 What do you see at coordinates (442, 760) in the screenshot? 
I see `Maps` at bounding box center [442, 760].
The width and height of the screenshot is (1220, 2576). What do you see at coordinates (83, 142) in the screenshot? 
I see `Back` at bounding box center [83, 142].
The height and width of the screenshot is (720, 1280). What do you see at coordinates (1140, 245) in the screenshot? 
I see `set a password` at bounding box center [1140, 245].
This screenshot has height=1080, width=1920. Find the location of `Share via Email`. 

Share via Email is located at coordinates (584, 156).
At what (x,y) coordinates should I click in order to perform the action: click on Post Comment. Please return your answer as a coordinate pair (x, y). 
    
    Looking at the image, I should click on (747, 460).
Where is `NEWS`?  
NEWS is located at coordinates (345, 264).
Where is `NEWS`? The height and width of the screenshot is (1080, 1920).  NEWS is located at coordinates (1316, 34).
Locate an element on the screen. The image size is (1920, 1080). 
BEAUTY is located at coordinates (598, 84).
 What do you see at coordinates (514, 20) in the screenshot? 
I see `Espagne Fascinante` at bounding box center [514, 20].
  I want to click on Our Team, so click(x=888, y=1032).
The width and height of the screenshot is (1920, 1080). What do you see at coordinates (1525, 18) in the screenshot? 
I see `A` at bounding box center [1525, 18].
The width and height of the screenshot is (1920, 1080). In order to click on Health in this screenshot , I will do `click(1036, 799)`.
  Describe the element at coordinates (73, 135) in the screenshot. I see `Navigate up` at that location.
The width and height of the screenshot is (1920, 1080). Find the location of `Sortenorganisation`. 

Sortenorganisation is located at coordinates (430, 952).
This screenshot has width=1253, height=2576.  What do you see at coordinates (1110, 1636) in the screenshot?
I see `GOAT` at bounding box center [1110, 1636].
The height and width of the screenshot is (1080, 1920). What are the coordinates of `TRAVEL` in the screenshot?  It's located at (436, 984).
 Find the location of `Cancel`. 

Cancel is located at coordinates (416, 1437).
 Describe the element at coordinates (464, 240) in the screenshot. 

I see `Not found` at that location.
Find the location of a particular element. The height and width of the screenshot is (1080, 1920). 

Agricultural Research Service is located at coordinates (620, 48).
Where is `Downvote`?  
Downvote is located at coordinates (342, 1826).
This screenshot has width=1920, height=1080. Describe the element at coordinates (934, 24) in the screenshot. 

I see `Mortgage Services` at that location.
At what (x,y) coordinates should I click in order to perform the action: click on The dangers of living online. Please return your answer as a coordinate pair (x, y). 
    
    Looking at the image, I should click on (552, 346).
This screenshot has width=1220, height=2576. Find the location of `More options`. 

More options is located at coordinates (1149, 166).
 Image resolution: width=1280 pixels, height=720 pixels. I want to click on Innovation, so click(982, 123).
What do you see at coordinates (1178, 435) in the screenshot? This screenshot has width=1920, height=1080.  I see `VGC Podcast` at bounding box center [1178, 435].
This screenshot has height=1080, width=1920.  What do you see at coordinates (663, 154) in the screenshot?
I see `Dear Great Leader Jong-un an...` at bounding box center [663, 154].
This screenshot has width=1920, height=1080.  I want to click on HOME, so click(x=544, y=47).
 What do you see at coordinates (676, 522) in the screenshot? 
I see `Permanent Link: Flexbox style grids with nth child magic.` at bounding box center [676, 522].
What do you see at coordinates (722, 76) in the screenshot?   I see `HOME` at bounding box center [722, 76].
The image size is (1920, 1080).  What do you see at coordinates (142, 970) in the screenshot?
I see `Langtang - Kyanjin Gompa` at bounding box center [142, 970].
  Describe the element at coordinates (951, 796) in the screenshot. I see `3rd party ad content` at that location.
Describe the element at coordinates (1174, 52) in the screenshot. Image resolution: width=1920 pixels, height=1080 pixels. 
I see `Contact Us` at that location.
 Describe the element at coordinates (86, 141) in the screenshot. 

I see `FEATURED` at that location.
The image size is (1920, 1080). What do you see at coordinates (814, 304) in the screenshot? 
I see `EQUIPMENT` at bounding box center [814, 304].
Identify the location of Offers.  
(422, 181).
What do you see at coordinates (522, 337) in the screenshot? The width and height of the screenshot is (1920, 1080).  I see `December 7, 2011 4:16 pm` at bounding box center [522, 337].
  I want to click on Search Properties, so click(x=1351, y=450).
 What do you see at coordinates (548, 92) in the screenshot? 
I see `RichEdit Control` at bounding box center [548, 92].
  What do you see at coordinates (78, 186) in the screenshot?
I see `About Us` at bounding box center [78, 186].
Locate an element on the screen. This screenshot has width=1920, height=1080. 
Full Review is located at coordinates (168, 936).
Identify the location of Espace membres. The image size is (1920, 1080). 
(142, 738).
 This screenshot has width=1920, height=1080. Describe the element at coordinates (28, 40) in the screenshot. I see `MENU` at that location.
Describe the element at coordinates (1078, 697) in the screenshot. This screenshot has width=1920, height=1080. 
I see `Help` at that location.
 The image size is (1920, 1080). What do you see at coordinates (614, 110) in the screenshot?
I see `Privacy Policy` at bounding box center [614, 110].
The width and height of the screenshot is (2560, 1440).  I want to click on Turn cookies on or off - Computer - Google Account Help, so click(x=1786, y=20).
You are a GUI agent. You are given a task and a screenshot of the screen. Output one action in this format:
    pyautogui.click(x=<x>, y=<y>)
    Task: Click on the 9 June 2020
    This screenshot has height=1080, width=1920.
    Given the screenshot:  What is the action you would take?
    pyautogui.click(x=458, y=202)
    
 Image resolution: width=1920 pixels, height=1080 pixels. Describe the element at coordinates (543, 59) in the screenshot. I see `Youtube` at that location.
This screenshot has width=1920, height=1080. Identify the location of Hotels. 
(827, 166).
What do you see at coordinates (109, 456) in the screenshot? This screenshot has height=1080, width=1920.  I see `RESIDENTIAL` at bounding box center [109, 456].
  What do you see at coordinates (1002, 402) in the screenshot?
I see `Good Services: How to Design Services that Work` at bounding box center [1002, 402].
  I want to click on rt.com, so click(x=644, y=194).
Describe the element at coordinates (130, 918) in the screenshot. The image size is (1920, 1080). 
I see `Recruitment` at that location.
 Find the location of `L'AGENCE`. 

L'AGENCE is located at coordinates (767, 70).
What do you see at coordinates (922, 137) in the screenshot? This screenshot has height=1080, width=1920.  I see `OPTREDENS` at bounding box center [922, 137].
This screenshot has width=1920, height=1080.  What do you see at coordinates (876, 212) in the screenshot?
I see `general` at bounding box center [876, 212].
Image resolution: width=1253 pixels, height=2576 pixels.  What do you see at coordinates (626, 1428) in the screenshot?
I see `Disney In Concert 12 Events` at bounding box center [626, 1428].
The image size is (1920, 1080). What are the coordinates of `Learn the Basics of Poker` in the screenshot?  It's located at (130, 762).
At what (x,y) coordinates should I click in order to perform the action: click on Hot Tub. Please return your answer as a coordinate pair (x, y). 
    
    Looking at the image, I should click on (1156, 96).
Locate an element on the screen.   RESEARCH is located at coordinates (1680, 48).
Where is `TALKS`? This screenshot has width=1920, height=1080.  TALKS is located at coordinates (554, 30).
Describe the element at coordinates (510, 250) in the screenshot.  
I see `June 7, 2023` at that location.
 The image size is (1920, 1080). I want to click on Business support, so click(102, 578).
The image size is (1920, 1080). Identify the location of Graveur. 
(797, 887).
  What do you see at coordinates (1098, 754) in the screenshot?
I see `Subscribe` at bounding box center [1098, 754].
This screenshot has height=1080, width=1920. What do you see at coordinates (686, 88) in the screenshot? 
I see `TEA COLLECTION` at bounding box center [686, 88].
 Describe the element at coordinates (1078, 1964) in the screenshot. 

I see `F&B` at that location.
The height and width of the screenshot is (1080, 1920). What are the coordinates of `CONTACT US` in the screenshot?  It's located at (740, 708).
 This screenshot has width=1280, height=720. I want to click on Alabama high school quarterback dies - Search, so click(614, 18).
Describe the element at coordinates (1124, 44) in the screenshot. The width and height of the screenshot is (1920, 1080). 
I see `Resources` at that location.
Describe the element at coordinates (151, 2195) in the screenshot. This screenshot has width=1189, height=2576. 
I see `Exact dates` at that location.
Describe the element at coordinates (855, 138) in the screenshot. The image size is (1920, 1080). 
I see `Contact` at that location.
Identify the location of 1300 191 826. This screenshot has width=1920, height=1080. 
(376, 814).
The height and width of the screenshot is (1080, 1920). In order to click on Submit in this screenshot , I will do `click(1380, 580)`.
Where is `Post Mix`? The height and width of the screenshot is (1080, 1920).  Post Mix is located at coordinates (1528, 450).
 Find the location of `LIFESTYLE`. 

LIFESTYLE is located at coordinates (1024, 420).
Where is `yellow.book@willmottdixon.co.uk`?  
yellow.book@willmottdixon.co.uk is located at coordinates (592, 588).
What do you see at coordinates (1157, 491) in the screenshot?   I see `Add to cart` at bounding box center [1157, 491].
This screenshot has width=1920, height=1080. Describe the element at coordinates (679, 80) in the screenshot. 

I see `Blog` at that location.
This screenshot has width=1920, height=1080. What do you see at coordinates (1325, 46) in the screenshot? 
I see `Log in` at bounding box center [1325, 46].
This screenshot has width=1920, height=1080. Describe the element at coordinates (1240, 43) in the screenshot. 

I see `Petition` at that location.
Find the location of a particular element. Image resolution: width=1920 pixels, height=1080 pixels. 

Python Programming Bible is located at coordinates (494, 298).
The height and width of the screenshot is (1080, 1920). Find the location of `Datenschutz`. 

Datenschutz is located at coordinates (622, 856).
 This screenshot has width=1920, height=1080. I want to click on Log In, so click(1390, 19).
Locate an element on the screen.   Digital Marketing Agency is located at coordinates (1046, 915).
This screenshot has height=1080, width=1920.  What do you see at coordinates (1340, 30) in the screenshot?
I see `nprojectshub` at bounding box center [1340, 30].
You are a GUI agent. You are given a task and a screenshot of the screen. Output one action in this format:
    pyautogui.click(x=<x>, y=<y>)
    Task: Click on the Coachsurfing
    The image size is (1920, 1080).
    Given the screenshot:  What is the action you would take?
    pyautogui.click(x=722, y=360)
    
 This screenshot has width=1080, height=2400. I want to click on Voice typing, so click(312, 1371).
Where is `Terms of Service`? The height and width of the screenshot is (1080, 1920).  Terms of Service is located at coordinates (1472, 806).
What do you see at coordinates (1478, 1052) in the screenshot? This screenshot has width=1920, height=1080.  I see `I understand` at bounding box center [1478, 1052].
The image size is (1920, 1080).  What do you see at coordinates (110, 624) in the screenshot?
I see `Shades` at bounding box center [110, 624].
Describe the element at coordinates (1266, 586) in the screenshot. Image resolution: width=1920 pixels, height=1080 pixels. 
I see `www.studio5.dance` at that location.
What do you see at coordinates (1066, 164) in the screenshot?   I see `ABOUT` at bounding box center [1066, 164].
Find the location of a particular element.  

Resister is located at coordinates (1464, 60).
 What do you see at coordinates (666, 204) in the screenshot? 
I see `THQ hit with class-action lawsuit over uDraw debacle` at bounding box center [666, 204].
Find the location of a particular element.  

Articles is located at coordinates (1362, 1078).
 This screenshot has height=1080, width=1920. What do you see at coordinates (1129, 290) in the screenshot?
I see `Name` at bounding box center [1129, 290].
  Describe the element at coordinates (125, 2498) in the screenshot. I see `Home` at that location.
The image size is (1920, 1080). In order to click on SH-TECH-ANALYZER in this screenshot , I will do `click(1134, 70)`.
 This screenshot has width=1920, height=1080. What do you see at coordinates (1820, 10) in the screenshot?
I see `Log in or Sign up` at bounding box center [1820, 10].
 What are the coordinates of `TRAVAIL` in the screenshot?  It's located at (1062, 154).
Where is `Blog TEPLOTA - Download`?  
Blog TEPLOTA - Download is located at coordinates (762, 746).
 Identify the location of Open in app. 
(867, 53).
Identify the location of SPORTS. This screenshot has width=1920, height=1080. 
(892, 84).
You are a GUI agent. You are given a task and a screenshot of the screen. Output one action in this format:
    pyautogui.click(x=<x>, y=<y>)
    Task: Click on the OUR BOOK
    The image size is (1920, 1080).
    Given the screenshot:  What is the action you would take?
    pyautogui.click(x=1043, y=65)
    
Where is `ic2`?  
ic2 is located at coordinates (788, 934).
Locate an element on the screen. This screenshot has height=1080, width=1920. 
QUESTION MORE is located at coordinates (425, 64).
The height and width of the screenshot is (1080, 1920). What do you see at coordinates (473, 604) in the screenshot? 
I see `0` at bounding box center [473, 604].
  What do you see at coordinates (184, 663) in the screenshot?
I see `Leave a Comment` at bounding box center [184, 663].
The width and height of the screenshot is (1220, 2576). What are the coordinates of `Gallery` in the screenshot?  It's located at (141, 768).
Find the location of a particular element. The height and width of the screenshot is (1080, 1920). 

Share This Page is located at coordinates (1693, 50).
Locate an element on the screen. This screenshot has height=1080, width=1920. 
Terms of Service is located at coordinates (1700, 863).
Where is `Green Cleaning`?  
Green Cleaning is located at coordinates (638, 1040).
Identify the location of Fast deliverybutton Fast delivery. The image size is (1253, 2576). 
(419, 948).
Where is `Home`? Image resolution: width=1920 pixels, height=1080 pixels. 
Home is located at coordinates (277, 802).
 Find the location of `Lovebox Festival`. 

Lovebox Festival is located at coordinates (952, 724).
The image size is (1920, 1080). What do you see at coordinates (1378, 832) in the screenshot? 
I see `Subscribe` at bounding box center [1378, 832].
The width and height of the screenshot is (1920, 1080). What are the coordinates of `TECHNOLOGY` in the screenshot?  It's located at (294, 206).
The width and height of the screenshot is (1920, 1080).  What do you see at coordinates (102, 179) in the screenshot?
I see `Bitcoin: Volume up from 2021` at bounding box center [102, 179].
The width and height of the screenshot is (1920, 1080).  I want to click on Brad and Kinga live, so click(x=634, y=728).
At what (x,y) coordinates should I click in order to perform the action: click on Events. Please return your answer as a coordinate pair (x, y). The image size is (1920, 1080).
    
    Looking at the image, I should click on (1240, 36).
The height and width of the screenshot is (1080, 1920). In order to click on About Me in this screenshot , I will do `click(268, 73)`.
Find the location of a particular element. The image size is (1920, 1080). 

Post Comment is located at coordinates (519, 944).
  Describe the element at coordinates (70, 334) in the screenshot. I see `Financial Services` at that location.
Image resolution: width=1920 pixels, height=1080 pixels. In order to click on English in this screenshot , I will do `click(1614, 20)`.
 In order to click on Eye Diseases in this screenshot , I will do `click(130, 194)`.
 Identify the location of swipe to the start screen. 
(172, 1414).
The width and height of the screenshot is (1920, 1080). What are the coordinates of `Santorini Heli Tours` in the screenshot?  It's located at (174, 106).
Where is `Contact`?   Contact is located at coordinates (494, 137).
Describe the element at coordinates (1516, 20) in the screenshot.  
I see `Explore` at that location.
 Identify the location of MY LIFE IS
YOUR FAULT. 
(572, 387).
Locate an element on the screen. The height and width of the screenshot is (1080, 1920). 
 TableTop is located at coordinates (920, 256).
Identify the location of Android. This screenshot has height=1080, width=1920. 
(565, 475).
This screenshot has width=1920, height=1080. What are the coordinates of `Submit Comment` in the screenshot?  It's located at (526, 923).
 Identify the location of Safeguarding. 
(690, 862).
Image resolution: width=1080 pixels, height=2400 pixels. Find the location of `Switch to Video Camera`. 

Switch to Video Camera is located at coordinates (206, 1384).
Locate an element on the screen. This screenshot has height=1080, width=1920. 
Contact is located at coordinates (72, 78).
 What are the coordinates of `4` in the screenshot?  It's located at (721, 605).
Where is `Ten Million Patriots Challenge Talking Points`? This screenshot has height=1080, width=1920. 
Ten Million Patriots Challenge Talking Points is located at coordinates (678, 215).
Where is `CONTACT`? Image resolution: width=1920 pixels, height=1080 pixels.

▶ _Your goal_
Please pull out every line of the records above that contains the string "Post", copying each such line unchanged.

▶ _Task output_
At what (x,y) coordinates should I click in order to perform the action: click on Post Comment. Please return your answer as a coordinate pair (x, y). 
Where is `Post Mix`? The height and width of the screenshot is (1080, 1920).  Post Mix is located at coordinates (1528, 450).
Post Comment is located at coordinates (519, 944).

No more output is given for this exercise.